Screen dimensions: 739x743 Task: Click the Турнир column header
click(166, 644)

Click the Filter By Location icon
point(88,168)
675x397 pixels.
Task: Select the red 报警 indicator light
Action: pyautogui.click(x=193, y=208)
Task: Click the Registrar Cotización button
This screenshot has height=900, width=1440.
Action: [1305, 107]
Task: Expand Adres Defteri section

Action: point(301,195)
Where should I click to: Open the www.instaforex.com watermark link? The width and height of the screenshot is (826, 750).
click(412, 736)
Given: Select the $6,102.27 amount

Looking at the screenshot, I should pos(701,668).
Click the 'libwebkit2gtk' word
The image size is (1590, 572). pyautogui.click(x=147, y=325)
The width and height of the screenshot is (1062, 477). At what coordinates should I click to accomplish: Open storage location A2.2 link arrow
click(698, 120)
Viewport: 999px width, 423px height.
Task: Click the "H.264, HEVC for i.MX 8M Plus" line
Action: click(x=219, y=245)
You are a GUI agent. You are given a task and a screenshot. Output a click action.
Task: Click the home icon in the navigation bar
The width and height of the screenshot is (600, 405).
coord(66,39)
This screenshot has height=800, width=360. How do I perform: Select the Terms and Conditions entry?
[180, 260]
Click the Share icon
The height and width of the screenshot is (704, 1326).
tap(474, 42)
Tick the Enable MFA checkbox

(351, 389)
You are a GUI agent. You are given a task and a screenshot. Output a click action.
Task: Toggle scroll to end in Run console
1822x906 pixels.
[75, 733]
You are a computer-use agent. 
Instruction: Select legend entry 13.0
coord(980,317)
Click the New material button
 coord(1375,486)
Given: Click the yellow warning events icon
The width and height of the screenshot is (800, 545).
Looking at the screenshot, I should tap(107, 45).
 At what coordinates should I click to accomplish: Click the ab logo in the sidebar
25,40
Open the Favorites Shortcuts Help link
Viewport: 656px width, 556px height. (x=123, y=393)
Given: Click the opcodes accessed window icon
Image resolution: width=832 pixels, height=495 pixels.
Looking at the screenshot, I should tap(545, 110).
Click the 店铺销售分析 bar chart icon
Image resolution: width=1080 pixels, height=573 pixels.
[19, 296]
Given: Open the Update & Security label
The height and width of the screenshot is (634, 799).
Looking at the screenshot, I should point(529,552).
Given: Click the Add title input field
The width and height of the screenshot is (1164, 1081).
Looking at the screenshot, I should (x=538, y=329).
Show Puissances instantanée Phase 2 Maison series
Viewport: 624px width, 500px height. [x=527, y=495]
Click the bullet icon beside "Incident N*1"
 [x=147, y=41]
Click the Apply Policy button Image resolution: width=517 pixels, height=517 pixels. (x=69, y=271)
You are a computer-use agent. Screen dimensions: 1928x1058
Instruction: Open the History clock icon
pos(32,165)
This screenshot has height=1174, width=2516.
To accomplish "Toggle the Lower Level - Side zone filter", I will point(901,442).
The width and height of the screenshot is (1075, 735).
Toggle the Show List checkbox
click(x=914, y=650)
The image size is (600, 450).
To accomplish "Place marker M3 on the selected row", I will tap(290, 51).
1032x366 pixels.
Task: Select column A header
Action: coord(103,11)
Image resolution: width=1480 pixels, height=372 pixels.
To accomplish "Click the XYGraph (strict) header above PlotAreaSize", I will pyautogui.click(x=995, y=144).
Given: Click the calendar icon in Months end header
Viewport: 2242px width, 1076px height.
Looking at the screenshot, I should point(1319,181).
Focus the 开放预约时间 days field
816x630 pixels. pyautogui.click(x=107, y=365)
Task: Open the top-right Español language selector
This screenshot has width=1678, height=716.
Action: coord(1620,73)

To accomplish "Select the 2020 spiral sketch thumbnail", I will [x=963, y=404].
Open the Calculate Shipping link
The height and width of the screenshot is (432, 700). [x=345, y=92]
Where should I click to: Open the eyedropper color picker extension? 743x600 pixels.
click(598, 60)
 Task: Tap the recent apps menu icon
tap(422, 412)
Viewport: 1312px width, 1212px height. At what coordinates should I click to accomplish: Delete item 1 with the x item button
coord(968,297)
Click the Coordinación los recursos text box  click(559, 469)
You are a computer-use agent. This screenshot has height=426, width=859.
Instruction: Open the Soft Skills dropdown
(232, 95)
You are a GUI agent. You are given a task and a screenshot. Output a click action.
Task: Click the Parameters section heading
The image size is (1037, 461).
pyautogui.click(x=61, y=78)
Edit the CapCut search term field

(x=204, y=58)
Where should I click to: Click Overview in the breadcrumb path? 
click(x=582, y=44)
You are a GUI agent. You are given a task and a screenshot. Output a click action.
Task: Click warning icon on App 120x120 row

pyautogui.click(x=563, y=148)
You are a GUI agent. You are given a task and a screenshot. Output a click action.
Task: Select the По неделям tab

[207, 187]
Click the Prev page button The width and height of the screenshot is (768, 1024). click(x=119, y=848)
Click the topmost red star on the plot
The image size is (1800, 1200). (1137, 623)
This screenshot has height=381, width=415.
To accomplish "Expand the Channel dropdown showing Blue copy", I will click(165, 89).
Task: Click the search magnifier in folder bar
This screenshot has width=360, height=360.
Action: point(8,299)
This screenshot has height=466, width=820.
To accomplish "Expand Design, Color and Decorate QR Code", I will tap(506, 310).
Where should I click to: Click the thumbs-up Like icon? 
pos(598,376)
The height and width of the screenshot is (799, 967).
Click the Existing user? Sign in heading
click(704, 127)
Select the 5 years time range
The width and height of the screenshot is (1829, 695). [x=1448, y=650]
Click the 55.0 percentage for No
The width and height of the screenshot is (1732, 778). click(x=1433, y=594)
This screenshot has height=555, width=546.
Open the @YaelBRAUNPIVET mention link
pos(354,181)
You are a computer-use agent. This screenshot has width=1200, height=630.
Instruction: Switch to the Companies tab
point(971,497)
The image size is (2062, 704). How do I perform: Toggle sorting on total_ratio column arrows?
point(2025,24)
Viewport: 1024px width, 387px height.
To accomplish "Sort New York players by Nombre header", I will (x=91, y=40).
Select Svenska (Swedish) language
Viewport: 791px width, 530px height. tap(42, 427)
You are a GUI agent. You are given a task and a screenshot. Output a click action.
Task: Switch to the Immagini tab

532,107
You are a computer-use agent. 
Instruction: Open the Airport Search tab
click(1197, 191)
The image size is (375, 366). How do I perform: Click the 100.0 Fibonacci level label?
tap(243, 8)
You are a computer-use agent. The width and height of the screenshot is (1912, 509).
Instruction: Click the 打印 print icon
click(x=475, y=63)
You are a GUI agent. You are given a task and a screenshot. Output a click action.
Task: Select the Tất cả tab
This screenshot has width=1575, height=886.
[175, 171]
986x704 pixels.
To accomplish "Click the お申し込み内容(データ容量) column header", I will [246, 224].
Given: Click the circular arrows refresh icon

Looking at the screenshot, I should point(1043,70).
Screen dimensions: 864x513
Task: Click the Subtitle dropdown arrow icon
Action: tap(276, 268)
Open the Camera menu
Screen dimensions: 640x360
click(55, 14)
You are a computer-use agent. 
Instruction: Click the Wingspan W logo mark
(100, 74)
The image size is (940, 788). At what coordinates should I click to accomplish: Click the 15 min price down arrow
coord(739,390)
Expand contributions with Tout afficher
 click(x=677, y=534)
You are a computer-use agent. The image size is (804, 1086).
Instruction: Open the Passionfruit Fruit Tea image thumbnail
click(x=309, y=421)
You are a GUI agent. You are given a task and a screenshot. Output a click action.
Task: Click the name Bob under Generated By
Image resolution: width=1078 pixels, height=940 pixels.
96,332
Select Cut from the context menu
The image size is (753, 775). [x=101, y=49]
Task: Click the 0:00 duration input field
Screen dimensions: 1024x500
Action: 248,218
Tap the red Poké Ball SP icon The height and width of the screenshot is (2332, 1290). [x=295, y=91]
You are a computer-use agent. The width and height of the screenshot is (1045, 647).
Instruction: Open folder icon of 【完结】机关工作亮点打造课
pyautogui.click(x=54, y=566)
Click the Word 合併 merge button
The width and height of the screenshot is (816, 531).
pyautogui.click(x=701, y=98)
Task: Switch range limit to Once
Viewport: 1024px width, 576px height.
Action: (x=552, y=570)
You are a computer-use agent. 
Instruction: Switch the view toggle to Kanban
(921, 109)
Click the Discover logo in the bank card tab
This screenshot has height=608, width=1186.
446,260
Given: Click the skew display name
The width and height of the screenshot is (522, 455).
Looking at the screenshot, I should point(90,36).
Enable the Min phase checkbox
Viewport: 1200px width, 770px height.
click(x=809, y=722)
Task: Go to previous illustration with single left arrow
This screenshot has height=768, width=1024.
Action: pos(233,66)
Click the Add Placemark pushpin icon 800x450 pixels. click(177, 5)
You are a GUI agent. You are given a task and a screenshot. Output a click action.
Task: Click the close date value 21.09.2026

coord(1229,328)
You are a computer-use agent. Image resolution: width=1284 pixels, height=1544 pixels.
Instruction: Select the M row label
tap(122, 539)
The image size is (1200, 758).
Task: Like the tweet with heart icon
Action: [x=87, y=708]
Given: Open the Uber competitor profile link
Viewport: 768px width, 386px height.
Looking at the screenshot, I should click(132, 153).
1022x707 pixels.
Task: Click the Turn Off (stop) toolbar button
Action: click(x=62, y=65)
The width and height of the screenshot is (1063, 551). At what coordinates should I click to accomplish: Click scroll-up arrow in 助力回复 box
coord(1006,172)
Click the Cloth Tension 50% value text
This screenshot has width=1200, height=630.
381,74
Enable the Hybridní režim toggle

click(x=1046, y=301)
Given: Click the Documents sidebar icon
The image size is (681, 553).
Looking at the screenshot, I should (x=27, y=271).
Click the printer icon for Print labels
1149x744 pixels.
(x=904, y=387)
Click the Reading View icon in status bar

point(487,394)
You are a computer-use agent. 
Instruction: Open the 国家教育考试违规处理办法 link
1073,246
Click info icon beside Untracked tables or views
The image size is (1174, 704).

▸ **EXERCISE OBJECTIVE**
What lines in the listing include the string "name"? Copy them out.

▸ **YOUR RESPONSE**
Task: Click the name Bob under Generated By
Given: Click the skew display name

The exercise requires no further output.